Outdoor recreation supports more than 6,400 jobs in Kitsap and generates about $37.5 million in annual state and local tax revenue, according to the study.
The data is proof that Kitsap’s growing commitment to parks and environmental protections are “paying dividends,” said Patty Graf-Hoke, Visit Kitsap Peninsula’s executive director.
“It shows that preserving open space and restoring and protecting our waterways is a sound strategy,” she said. “What’s good for the environment is good for the economy, and that’s clearly demonstrated in the study.”
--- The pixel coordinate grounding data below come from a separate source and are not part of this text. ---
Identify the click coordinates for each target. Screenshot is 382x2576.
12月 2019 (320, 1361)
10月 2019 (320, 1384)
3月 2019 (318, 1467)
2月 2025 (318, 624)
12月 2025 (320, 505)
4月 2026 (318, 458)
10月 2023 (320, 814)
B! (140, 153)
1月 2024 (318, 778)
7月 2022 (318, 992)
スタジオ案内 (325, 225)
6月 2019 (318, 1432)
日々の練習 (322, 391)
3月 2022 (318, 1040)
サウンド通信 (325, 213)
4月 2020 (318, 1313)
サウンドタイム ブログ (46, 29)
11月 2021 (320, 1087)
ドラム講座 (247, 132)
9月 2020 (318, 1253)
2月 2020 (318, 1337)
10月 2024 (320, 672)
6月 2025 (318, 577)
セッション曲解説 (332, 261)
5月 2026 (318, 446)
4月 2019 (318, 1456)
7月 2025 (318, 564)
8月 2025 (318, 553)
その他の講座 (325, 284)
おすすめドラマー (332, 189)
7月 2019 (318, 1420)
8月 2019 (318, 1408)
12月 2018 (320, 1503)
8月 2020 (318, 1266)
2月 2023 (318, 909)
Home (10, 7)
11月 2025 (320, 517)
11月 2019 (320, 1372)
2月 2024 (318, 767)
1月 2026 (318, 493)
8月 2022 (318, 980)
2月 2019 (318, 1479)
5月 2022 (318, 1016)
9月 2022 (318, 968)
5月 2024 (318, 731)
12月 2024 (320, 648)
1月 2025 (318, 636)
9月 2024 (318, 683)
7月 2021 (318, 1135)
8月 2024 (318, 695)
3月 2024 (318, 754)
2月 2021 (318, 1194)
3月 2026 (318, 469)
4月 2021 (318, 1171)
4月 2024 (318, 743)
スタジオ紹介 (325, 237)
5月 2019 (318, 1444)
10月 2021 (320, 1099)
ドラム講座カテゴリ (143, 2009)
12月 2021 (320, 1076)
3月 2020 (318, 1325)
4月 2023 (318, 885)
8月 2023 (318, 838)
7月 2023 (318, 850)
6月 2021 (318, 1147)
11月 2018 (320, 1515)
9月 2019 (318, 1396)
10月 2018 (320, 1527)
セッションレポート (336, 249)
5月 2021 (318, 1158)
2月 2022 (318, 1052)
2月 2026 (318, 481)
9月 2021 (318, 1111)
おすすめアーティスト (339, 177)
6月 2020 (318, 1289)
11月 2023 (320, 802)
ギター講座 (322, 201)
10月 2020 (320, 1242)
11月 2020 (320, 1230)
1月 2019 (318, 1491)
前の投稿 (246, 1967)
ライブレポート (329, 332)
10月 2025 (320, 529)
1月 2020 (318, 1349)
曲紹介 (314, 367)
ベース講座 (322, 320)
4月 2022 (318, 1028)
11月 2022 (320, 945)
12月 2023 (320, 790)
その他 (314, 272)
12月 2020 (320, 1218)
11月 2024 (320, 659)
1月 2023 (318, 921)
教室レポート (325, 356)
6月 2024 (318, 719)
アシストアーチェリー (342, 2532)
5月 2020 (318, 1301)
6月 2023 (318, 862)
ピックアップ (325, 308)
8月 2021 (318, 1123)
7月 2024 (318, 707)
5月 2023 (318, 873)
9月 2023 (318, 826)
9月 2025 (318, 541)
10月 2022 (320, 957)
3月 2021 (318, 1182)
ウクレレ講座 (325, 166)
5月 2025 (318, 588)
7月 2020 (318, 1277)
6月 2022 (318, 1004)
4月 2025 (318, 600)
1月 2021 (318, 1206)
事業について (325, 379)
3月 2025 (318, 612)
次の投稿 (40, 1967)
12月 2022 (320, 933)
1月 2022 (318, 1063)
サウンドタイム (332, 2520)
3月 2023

It’s noteworthy, she said, that Kitsap is generating robust spending despite the fact that the county is the only one in the state without federal recreation lands. The study noted that all other counties were drawing a substantial benefit from acreage managed as a national park, national forest or national wildlife refuge. Olympic National Park and Olympic National Forest generate $118 million in Jefferson County and $65 million in Clallam County per year.
“Even though we don’t have the benefit of the marketing that comes with having a national park, we demonstrate that the outdoor recreation industry is extremely important to the Kitsap region’s economy,” Graf-Hoke said.
The study estimates that outdoor recreation supports nearly 200,000 jobs in Washington. That’s comparable to some of the state’s largest industries, according to the study.
“Aerospace always gets the spotlight, and information technology gets the spotlight,” said Marc Berejka, REI’s director of government affairs. “But what this report does is (show) that outdoor recreation is also an economic engine for our state.”
As an example, Barejka cited Sage, a flyfishing rod manufacturer on Bainbridge Island. With about 170 employees, it’s among the island’s largest employers.
The study estimates that Washingtonians spend about 56 days a year recreating outdoors. The five activities with the greatest participation were, in ranked order, walking, running and jogging, wildlife viewing and photography, bicycling and playground use.
Activities generating more than $1 billion per year in spending include motorized boating ($3.8 billion), bicycling ($3.1 billion), hiking ($2.1 billion), hunting and shooting ($1.9 billion) and snow sports ($1.7 billion).
About 42 percent of all outdoor recreation spending went toward gear and equipment. The remainder was divided among food (19 percent), gas (13 percent), and lodging (7 percent).
Graf-Hoke said Kitsap is well-positioned to generate more outdoor recreation spending.
“Seattle’s growing more and more, and I think we’re definitely going to be the backyard or playground for Seattle,” she said.